Larvae were collected from twelve sites between January 2024 and January 2025, reared to adults, and tested for susceptibility to deltamethrin (0.05%) and alphacypermethrin (0.05%) using WHO tube assays. Molecular species were identified by PCR, kdr mutations (L1014F, N1575Y) detected by TaqMan genotyping, and enzymatic activities (oxidases, esterases, GSTs) quantified through biochemical assays.

Results

All populations showed high resistance to pyrethroids, with mortality consistently below 60%. An. coluzzii predominated (58.2%), followed by An. gambiae s.s. (39.2%) and An. arabiensis (2.8%).
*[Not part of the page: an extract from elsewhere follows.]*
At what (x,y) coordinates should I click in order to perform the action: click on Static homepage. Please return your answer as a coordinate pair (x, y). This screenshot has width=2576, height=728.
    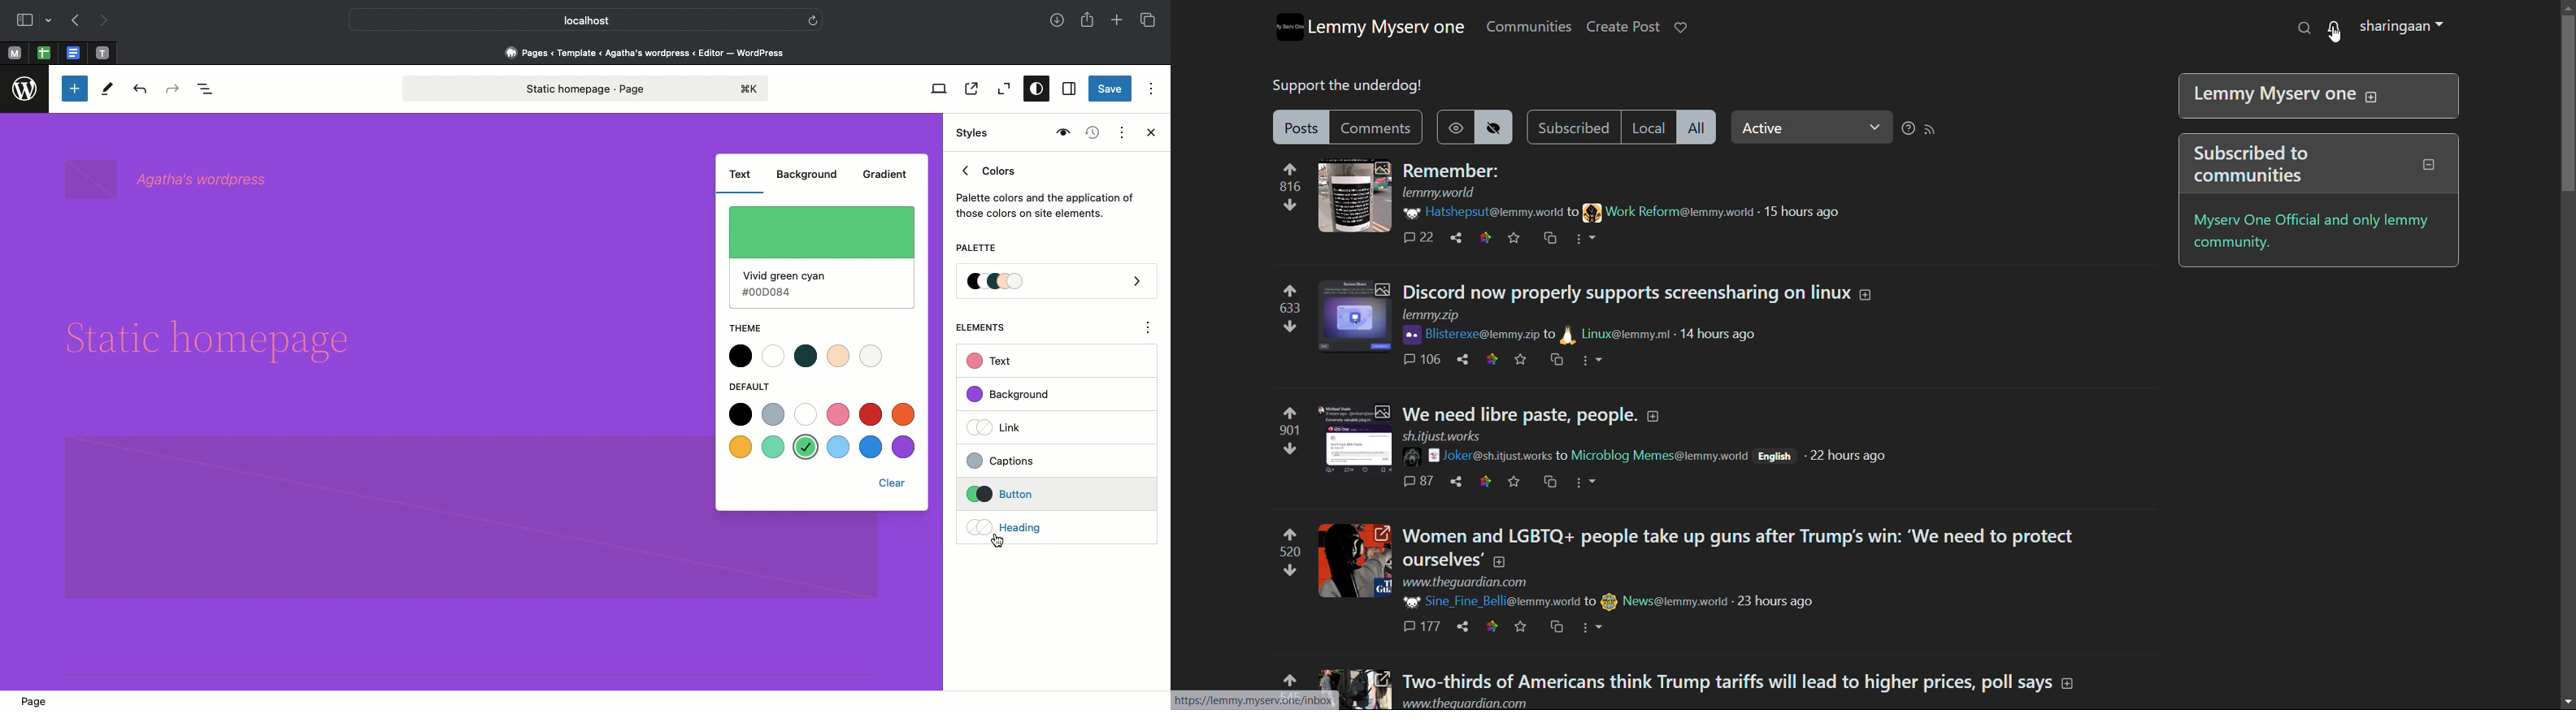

The L1014F mutation was highly prevalent across all communes (50–100%), while N1575Y was detected in six communes at frequencies ranging from 1 to 10%. Detoxification enzymes were significantly overexpressed compared to the Kisumu reference strain, confirming the contribution of metabolic resistance.

Conclusions

This large-scale survey confirms widespread pyrethroid resistance in An. gambiae s.l. across Benin, driven by both kdr mutations and metabolic mechanisms. The heterogeneous distribution of N1575Y highlights localized selection pressures and its emerging role in resistance intensification. These findings emphasize the urgent need to deploy PBO-based or dual-active ingredient LLINs, strengthen molecular surveillance, and implement integrated resistance management strategies to sustain malaria control in Benin.